◆ WHAT THIS TASK INVOLVES ◆
Can you pull out the lines of the material verbatim, starting at its first line and stopping after the line that contains "Looking at the"?

[Dataset entries]
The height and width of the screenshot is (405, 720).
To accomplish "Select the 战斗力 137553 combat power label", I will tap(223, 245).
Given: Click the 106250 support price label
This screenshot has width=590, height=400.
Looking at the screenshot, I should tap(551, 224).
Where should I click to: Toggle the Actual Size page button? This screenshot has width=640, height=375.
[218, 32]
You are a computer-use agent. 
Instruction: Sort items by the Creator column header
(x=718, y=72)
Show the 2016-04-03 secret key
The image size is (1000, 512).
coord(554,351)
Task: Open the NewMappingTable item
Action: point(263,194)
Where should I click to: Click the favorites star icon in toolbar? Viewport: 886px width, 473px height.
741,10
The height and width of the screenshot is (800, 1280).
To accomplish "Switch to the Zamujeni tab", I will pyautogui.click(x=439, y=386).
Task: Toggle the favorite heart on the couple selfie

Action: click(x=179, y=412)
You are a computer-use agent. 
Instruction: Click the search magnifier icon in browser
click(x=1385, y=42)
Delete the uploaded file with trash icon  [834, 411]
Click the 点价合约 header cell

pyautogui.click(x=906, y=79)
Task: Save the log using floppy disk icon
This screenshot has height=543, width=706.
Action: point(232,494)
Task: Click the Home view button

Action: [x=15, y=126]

◆ OUTPUT ◆
The height and width of the screenshot is (405, 720).
To accomplish "Select the 战斗力 137553 combat power label", I will tap(223, 245).
Given: Click the 106250 support price label
This screenshot has width=590, height=400.
Looking at the screenshot, I should tap(551, 224).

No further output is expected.